As I’m writing this, I’m sitting down during Sunday morning worship. I’m full of confusion, anger, and disappointment. I found out that I didn’t get this job, which I really needed. I’ve been more or less out of work for months now and the money coming in has slowed to a dead halt. With it, my grip on the money we do have has gotten tighter and tighter. So much so that I didn’t tithe this month like I normally do (major confession).
While tithing and money is a topic for another time, the fear has been taking a hold on my life. I’m scared that the money is going to run out, and what little work I do have coming in will dry up completely. But not getting this job was the straw that broke the camel’s back. Even though I nod and smile at the well intentioned people telling me this just wasn’t the right job and a better one will come along soon, in this moment, I just don’t know if I believe them. I don’t believe that God is going to come through for me this time. And I just couldn’t worship Him feeling that.
Life really has a way of disrupting our peace. And I don’t mean peace as in everything is going well and I don’t have a care in the world, but peace as in our trust in God stands the test of adversity, trials, loss, and pain. Peace that equips us with confidence and comfort despite the circumstances. True peace doesn’t need cliche Christianize assurances. It flows directly from a heavenly source. I can tell you that I don’t feel at peace with this situation right now. So where did it go?
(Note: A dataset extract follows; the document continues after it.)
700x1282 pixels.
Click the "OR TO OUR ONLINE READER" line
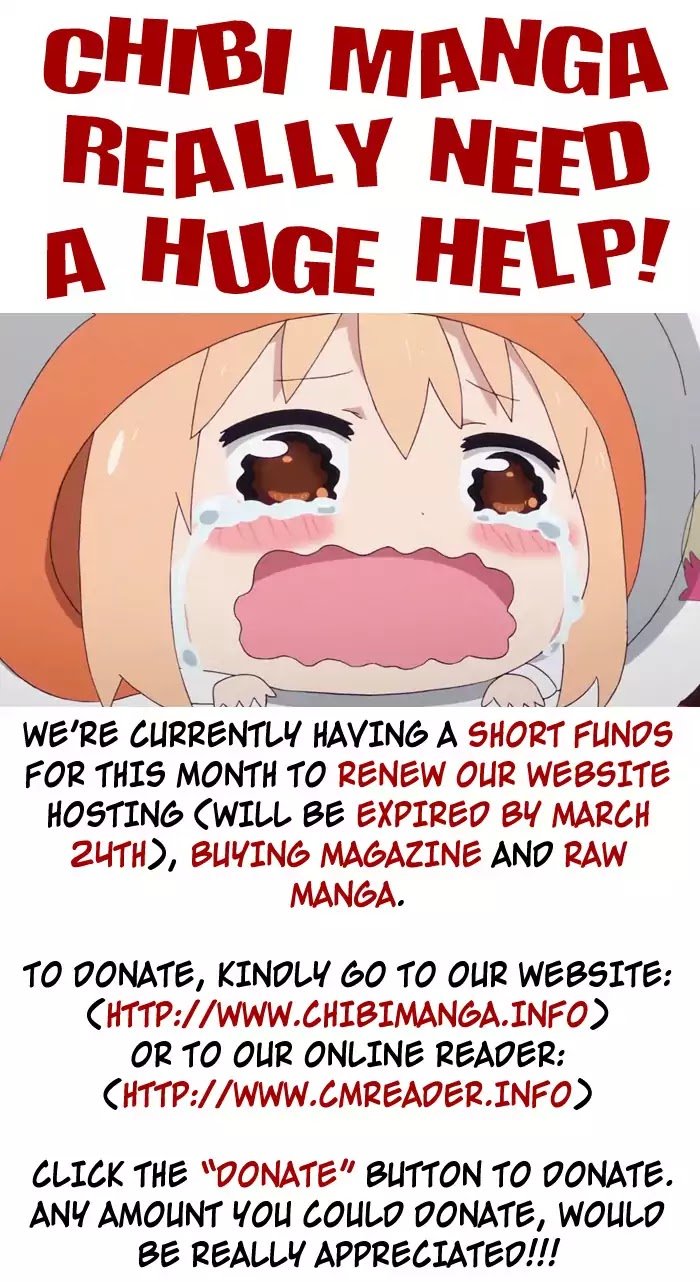pos(347,1054)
Peace, faith, and our ability to worship all rest on our belief and relationship with God. If one of these areas are lacking, chances are our relationship with God has been strained, dulled, and weakened. So, I have to admit, my relationship with God has become a shadow of what it once was. I’ve been treating Him like some kind of magical genie in a bottle, rather than an all knowing and powerful God who loves me fiercely. Who has my best intentions at heart. Who knows what I need and will always provide for me even if it looks different from what I was expecting.
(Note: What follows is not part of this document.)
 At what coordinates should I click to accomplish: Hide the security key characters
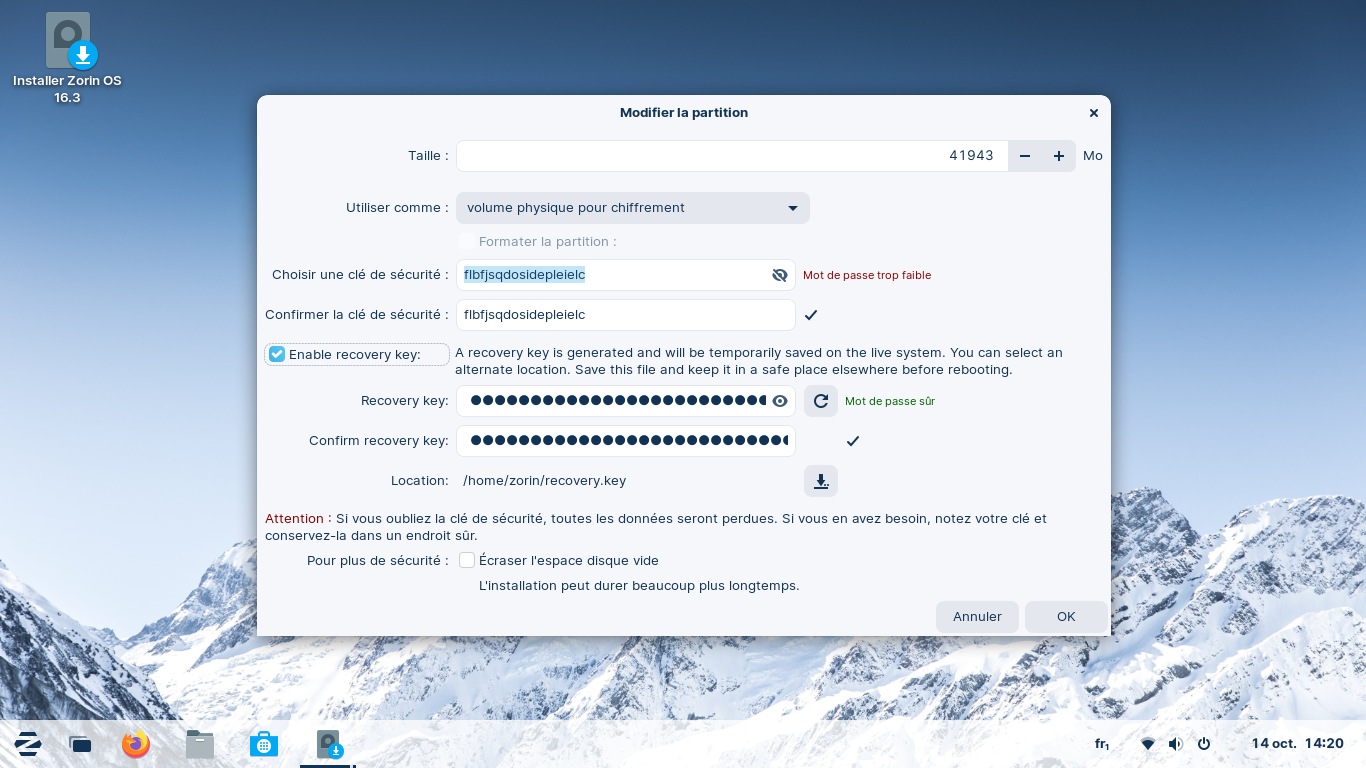[x=780, y=275]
I don’t know what your relationship with the Father looks like right now. All I know is I realized that I can’t worship God because I don’t believe He deserves my love and worship. And that’s a terrifying place to be. The thing is, God more than deserves my love and worship. As I wouldn’t withhold love from my husband, why then would I from God? Because I didn’t get a job? Because I feel hurt? Because I experienced loss?
When I put it in perspective, it reveals how selfish and entitled I really am. How petty I am. I’ve blown off the dozens of blessings God has given to me in the past because this one time, I didn’t get what I thought I deserved. Makes me sound like a selfish brat doesn’t it?
We all get this way at one time or another. We think that God owes us something. But He owes us nothing. God is entitled to everything we have. We’re entitled to nothing. If we think that we can freely give or withhold our love and worship, we have another thing coming. He doesn’t need us. But we certainly need him. He is worthy. Not us. That’s worship. Acknowledging that we having nothing of worth to offer, but still giving God everything we have. It’s like the woman with the two copper coins. The lady dumping the perfume bottle onto Jesus’ head. The woman wiping Jesus’ feet with nothing but her tears and her hair. Worship is acknowledging God has worth and He is worthy, even when we feel anything but.
My inability to worship, was my backwards belief that I am more worthy than God. Yes, I am worthy of love and blessings and jobs. But when I don’t get the job, it doesn’t make God any less worthy of receiving my worship. Life isn’t always going to play out the way we think it should. Otherwise, you’ll always find yourself angry and sitting silent in a pew. And where will that get you?